## Exercise instructions
Once the line containing "Task: Click the Play button in the toolbar" is reached, copy it and every line after it exactly, to the end of the material, without pictures.

## Supplied material

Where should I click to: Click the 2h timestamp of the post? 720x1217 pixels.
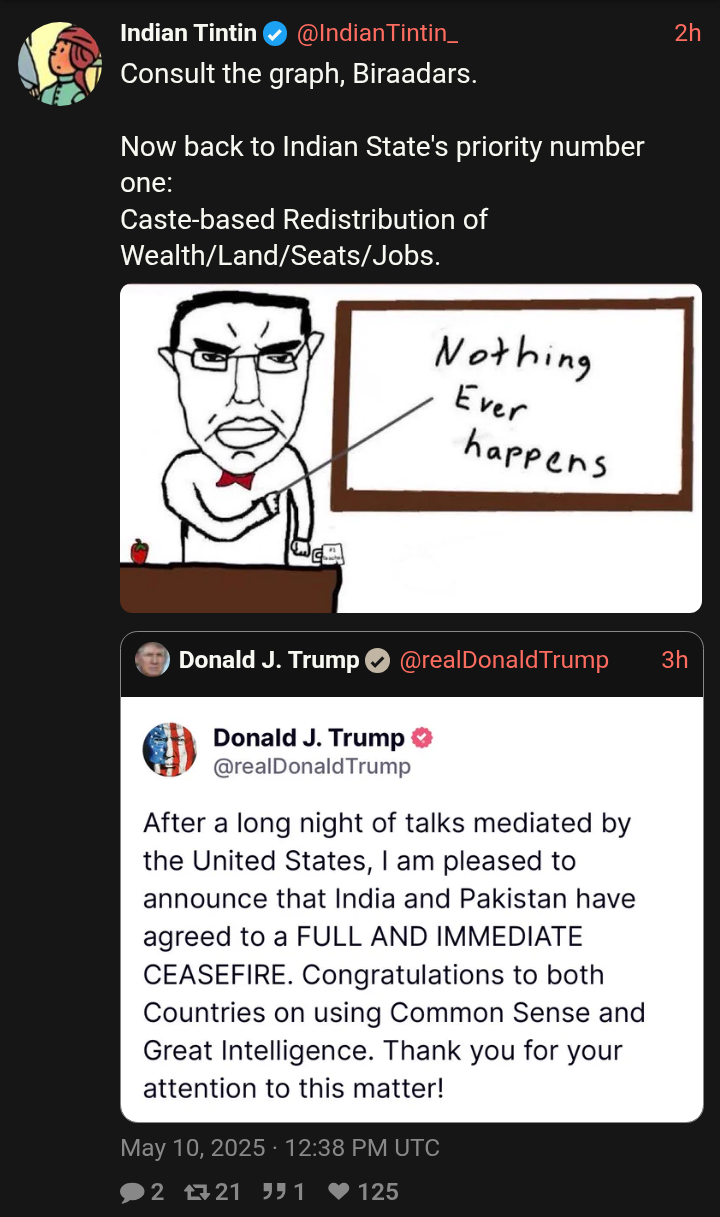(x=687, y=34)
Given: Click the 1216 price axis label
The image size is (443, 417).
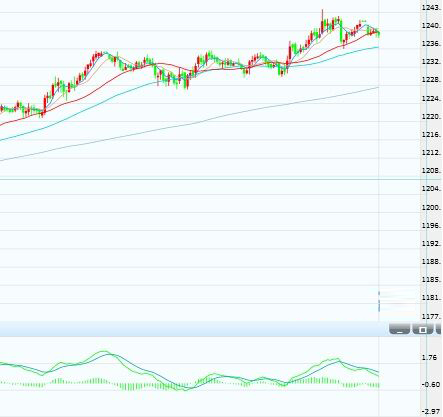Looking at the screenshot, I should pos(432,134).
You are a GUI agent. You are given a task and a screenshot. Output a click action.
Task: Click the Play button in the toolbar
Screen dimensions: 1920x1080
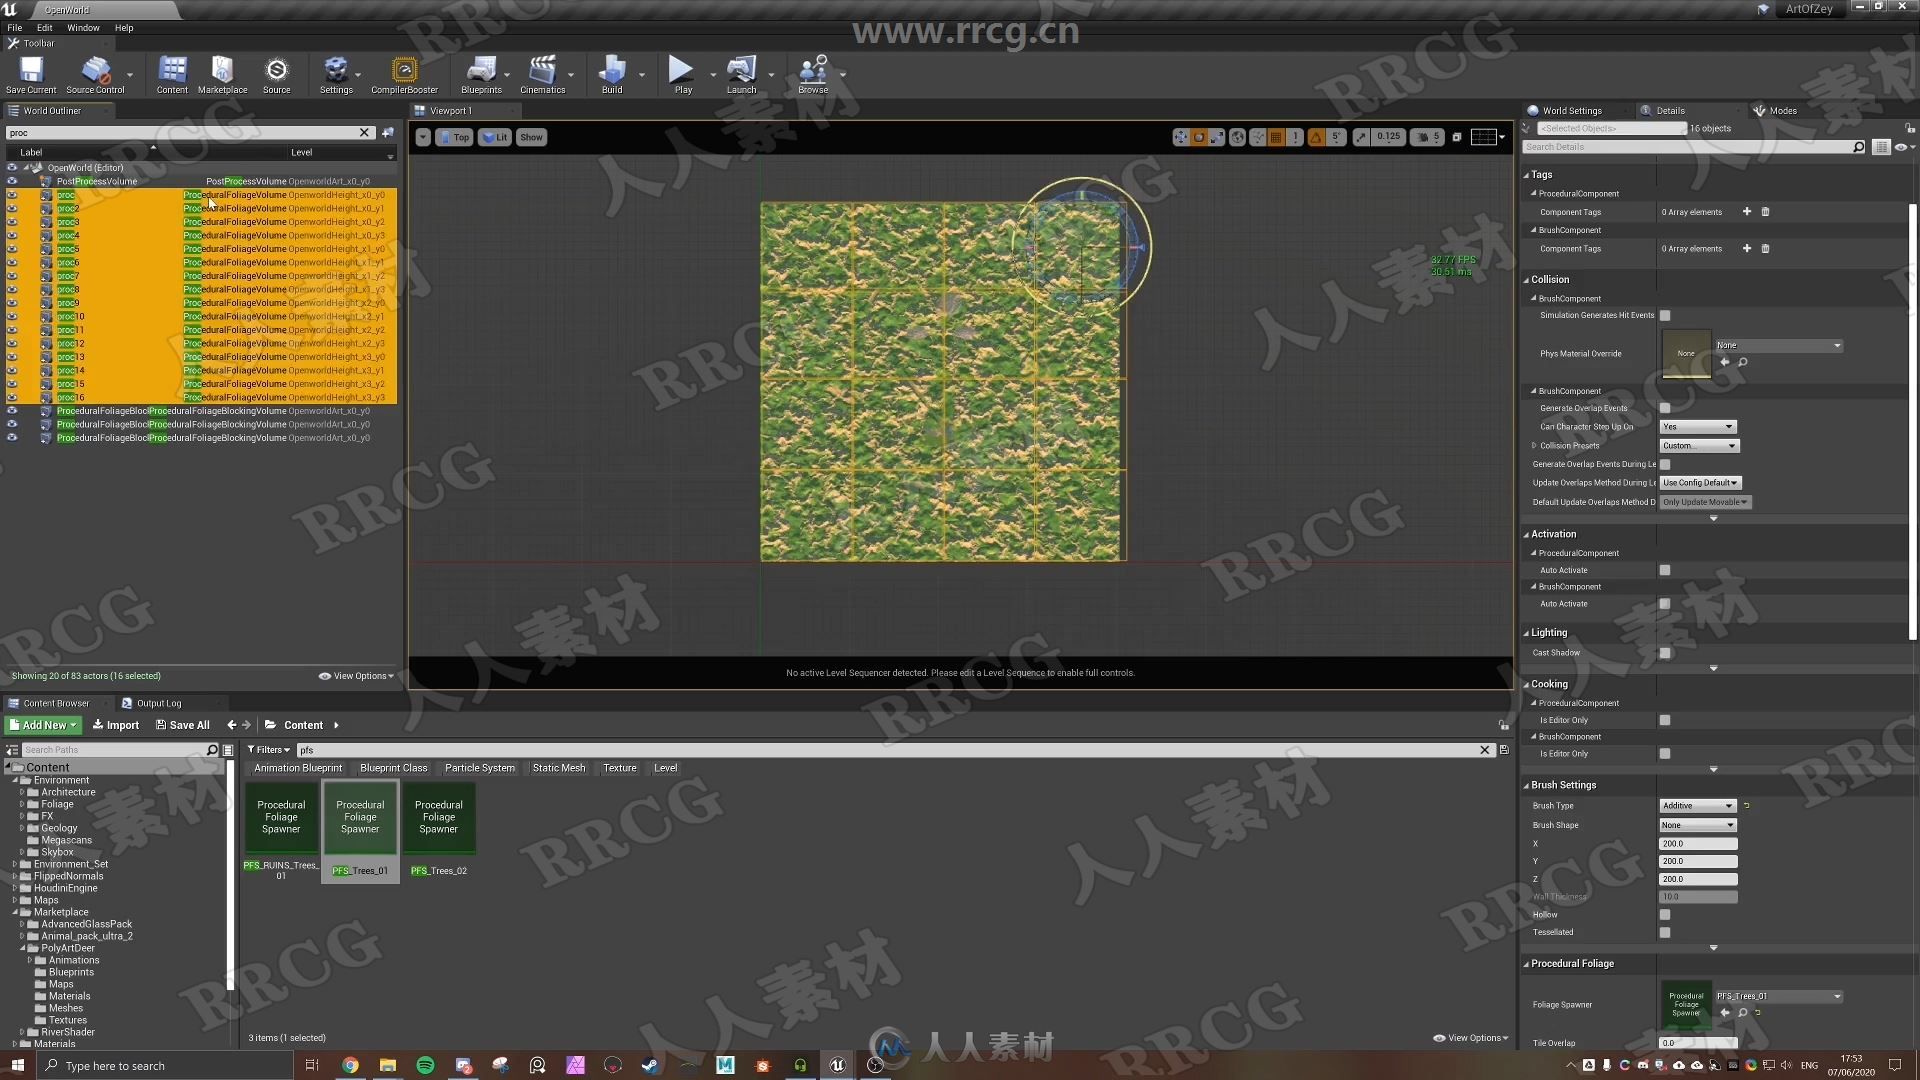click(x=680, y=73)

## Task solution
Task: Click the Play button in the toolbar
Screen dimensions: 1920x1080
click(x=680, y=73)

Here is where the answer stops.